The AON Hewitt model
Most employee engagement models operate on the assumption that engagement is essential to a successful organization. The AON Hewitt model takes this a step further by explicitly building this connection into their model through the concept of engagement outcomes.
According to the model, organizations should be aiming for three engagement outcomes:
- Say: Employees who are engaged become ambassadors for the organization. Their enthusiasm and trust come through in what they say about the company, both internally and externally.
- Stay: Turnover is extremely costly for any business and is a significant indicator of employee engagement. If employees stay with the company, they’ve established ties with the organization that go beyond simply receiving a paycheck.
- Strive: When employees are engaged, they strive to go the extra mile for the company and feel invested in the organization.
The organization’s leaders need to adjust six engagement drivers to achieve the desired engagement outcomes. These drivers can be broken down into foundational engagement drivers and differentiating engagement drivers.
Foundational engagement drivers:
- Basic needs: Employees want to be taken care of and have a suitable work-life balance. Fulfilling basic needs improves retention.
- Company practices: The day-to-day operation of an organization, its programs, and its initiatives should encourage employees to stay and strive.
- The work: Employees need to feel challenged by their work, and at the same time, they need the right resources to deliver their best performance.
Differentiating engagement drivers:
- Brand: The way an organization is perceived is key to employee engagement. Ensuring a positive brand image is paramount to satisfying the ‘say’ engagement outcome.

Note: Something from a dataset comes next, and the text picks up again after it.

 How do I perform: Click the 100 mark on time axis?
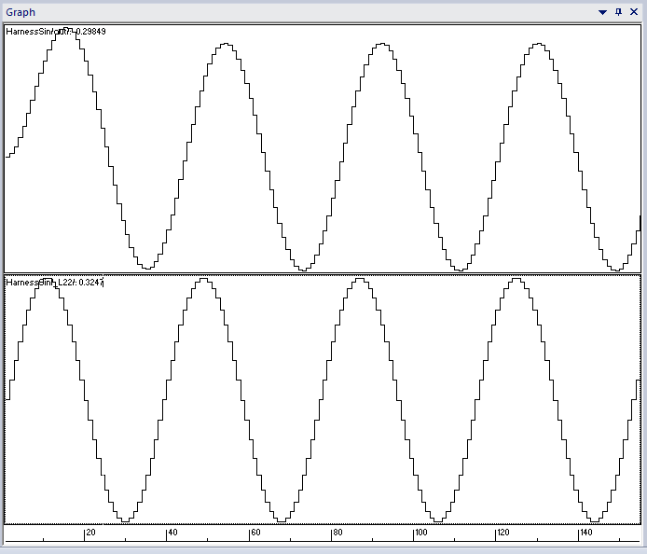[420, 533]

- Leadership: Employees are far more likely to say, stay, and strive when the organization’s leadership is actively involved in the company’s mission and corporate life.

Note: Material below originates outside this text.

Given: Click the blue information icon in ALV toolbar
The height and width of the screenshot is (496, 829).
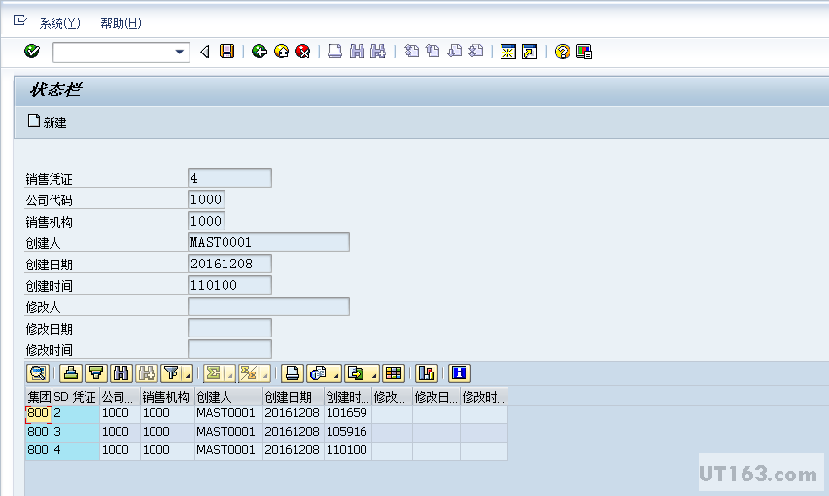Looking at the screenshot, I should point(459,372).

- Performance reviews: Recognition is essential to employee engagement. If employees are going to stay and strive, they need to know their contribution matters, regardless of their specific role.
By adjusting and refining these six engagement drivers, businesses following the AON Hewitt model can consistently achieve the desired engagement outcomes and improve employee engagement overall.
Remember that, first and foremost, employee engagement is about addressing your team’s needs and creating opportunities for them to thrive.